6. I've replaced cow's milk with almond milk and have tried to eat more whole foods. I buy organic when it's affordable and try to choose foods with fewer ingredients. I do my best to stay away from artificial sweeteners like sucralose. Before I started making these changes, I noticed that I was getting bloated throughout the day. Lactose, which is found in cow's milk, can cause bloating, so my sister Rachel suggested that I cut it out of my diet. I protested for months because I thought I loved it too much to stop. I mean, how can you not have a cookie with a glass of ice cold milk!? Oddly enough, now that I've removed it, I don't miss it at all. However, I don't love almond milk enough to drink it by itself. YUCK! Instead, I put it in my protein shakes, cereal, and baked goods. And the best news...I've noticed the bloating has subsided immensely!

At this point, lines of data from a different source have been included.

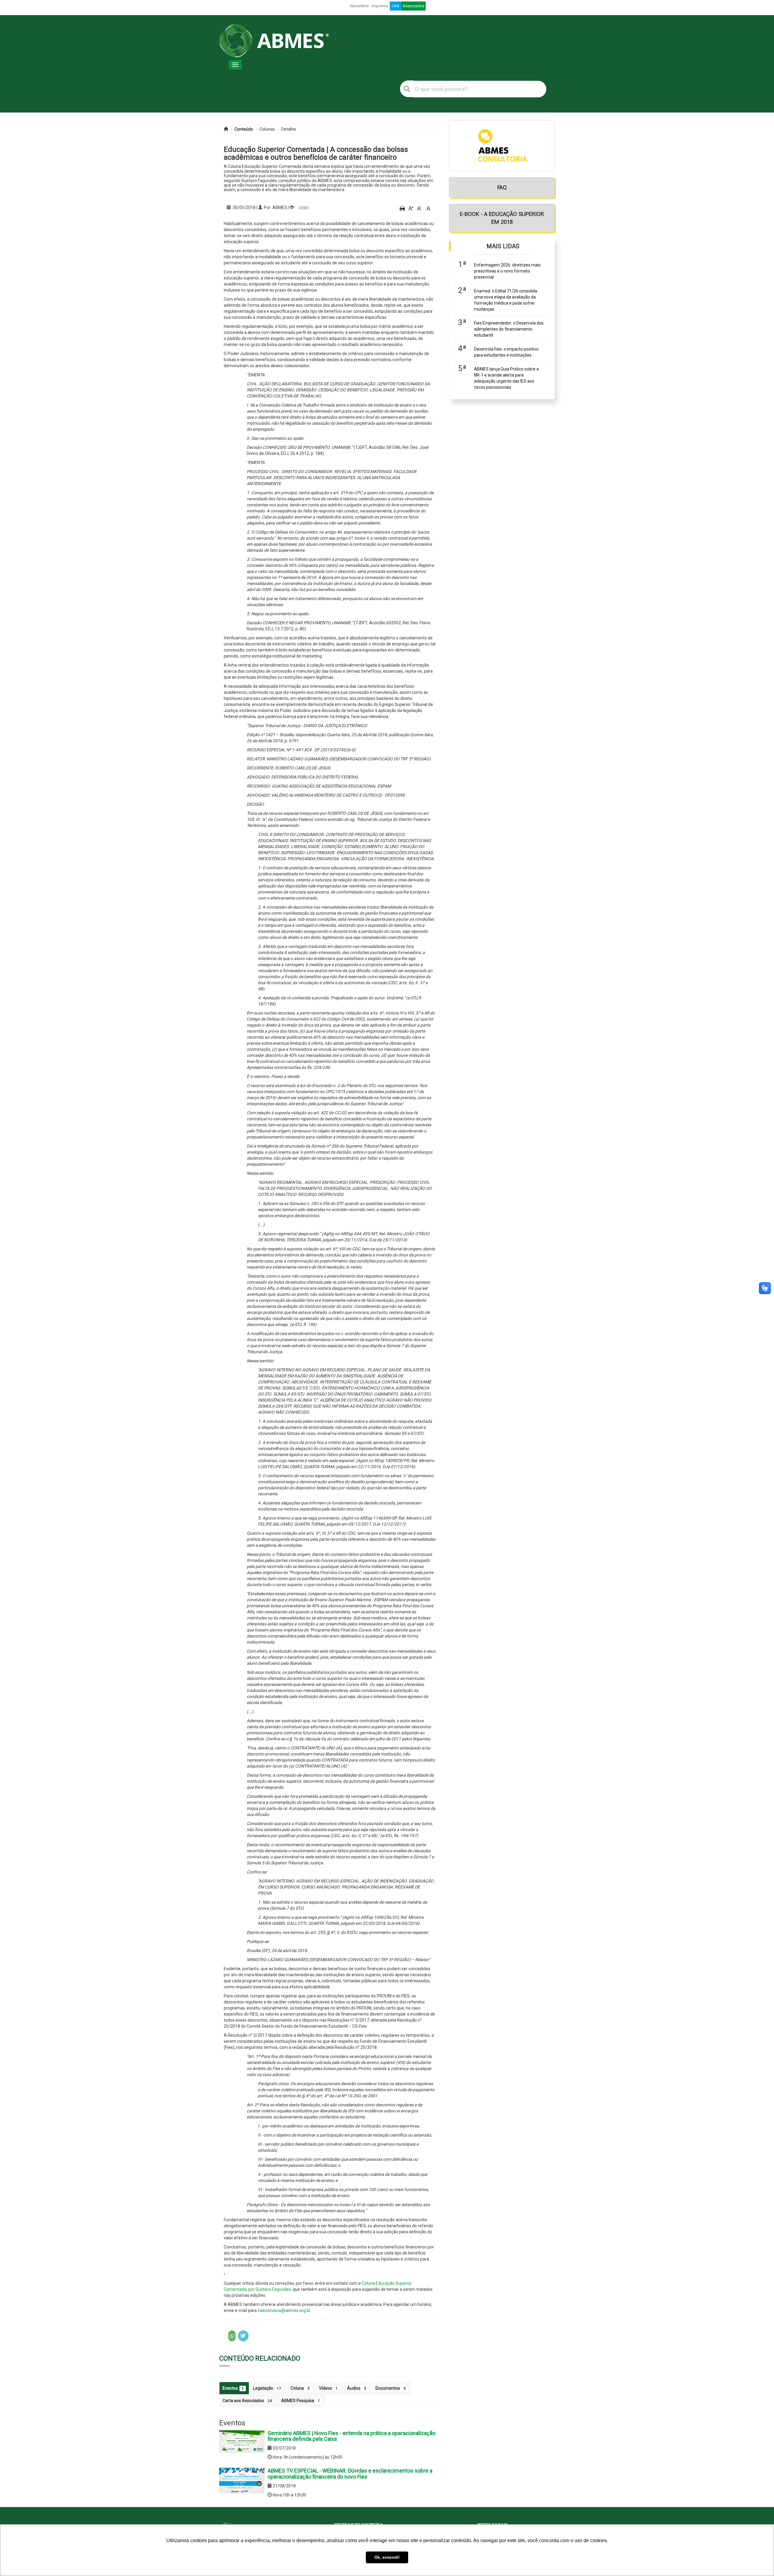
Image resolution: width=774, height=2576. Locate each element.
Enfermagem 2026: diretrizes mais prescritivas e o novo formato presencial (507, 271)
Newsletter (359, 6)
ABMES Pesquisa (300, 2400)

7. I let myself splurge! I always go all out on at least one meal a week and one dessert a week. Last week it was a cheeseburger from Culvers, cheese curds, and a chocolate sundae with peanut butter sauce and Reese's cups (there's that combination again). In moderation, those types of foods are not bad. Lauren has impressed upon me that if we deprive ourselves, we won't achieve a sustainable lifestyle.
Although I love the changes to my appearance, the most important thing is that I am healthier than ever. Other than getting Covid recently, I haven't been sick at all since I've made these modifications to my diet and lifestyle. I feel better, have more energy, and am in the best shape I've been in in probably a decade. However, I want to make it clear that I'm not saying these seven steps will work for everyone. No body is the same, so you really need to figure out what works for you. Maybe you have a different food intolerance than me, maybe you need to adjust what time you eat your carbs because you exercise in the morning, or maybe you find that doing cardio one day and strength training the next works better for you.

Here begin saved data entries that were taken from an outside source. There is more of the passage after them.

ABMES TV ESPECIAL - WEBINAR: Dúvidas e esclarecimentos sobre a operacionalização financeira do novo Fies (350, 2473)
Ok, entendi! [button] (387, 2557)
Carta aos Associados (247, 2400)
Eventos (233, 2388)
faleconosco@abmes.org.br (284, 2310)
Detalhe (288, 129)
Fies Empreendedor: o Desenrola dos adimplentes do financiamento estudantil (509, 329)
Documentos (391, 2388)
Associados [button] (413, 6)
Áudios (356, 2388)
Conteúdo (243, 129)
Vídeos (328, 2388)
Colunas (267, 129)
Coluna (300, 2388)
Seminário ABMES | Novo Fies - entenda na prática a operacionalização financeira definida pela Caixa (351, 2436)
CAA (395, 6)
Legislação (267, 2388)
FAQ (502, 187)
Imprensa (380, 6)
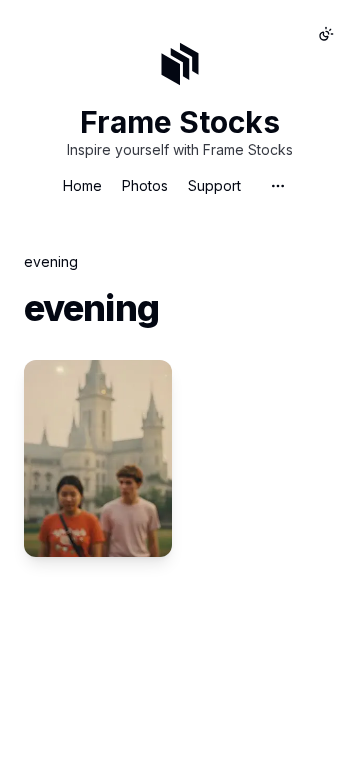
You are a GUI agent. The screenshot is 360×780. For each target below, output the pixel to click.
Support (214, 185)
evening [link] (51, 261)
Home (82, 185)
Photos (145, 185)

Either way, trying a couple of the things on this list might produce good results and lead to a healthier you for 2021. If you aren't happy with your health right now, I encourage you to try a lot of different things to see what works for you. But no matter what, don't just become complacent and give up. Regardless of your age, I assure you that you can teach an old dog new tricks. Heck, I'm 35 (I know that's not terribly old, but it's older than when I was at my prime in college) and just now attempting to do my first mini triathlon and a 120 mile bike ride over a two day stretch this summer. It might take awhile to find the correct "recipe" for you, but I can assure you that it'll be worth it!